I would relax first, cuz I'm a procrastinator, then work on my homework. Afterward, depending what day it was, I would either have archery, or music based classes. Doing either of these activities helped me relieve the weight stressfulness I'd been carrying on my shoulders that day, so obviously, I'd do them often. Mom would be inside cooking and singing along to the Spice Girls album at full volume. I mean, a girl can only take so much of one song.

At night, mom and I would sit in our living room, telling stories made up on the spot over a cup of hot coco, even if the weather wasn't cold. It was usually blazing in Florida, but we didn't care. It's not called the sunshine state for no reason. This is why I don't do good with the cold. I still got Florida skin, and if it's below 75 degrees, it's freezing to me. I mean you can't blame me though, with my home state's record freeze being like in the 60's and all.
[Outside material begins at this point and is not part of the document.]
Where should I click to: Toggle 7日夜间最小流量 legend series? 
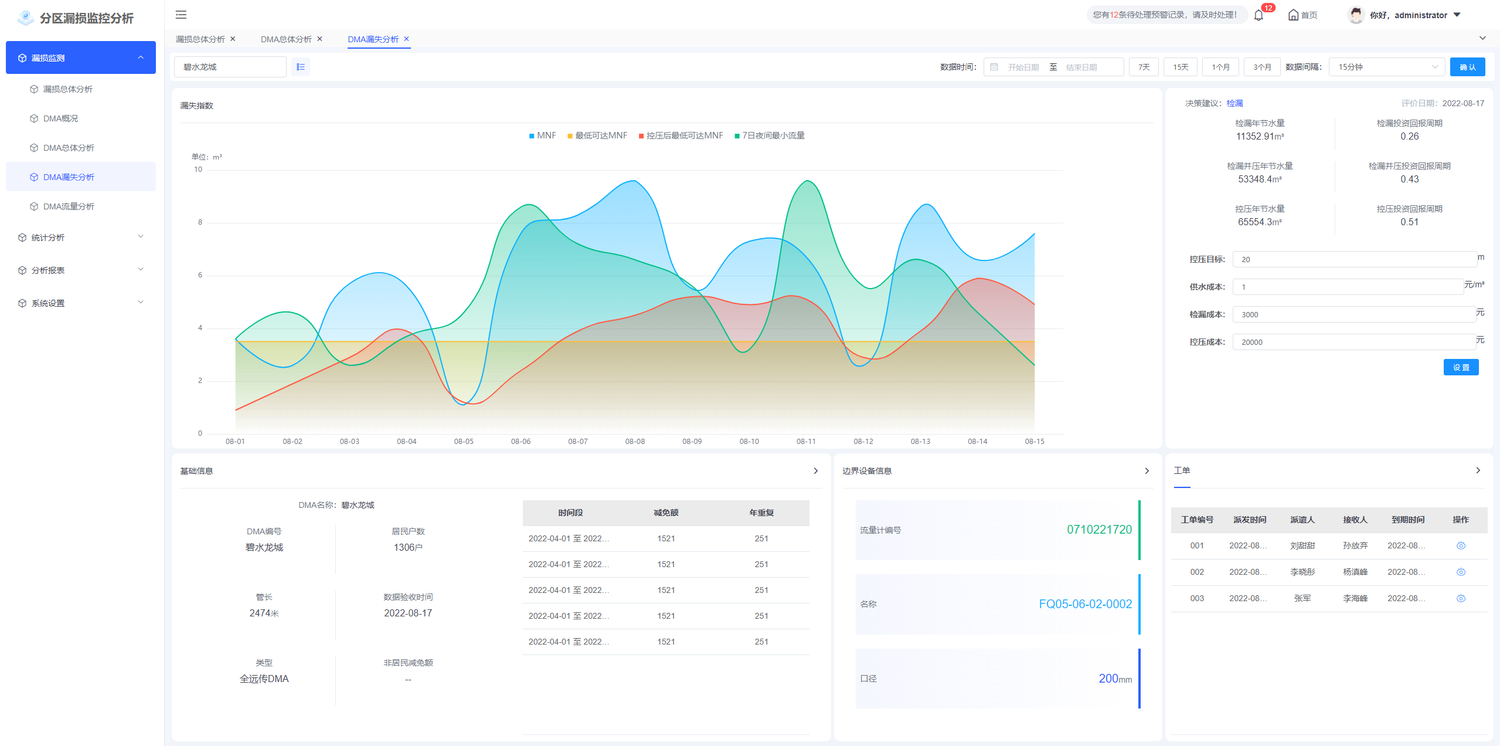coord(768,135)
It was always just mom and I. It had never been different, I hadn't ever imagined that everything could change so drastically. I thought I'd probably never know my father, and I excepted that. According to mom, he was "breathtakingly handsome." and could "charm anyone with his voice."

Unfortunately, my father had to leave. That's usually where the conversation ended. Whenever I tried to pry more information from her, she'd just burst into a musical number of "Don't Worry, Be Happy".

School was okay. Chorus, PE, and Language Arts were my straight A classes, but math and science, I'm not a whiz.

Well anyways (hamiestar, don't laugh), mom and I had a great relationship. She took care of me surprisingly well, despite the fact that she was alone. On my birthday, every year, she'd take me out to somewhere special, like a live mimi concert, and get me something special. 

That's where I got my instruments and bow and arrows from. She somehow knew I had the skill to work with them, so she gave them to me, and taught me pretty much everything I know about archery and music.

Mom and I would but on mini concerts for each other, or sing duets, switching between various instruments such as the ukulele, piano, violin, and even a saxophone! It was the life! Or that's how I think of it now. I really can't believe that I didn't like that life. What I didn't know is that it would only get worse.

The monster attacks started in 4th grade, and continued, becoming more and more frequent. Whenever I tried to explain to a teacher, they would send me to the nurse, saying stuff like I was hallucinating, but I wasn't. The nurses always came back with the same response. I guess word eventually got around, because suddenly, I was alone, and people started whispering as I passed, staring at me like 'There's that crazy girl! The one who can apparently see monsters! Hah! What a joke!' After that, I stopped trying to tell teachers what I was seeing, and just gave into the fact that I was crazy. Little did I know that I was seeing the truth..

I could see things that they couldn't, or more like wouldn't see.





Okay, that's it for my second chapter! Hope y'all like it! I swear that the chapters will get better; more interesting, but for now, character development, ya know. For those of you who have no idea what's happening, this whole book is like a giant flashback, so just bear with me if you don't like the idea.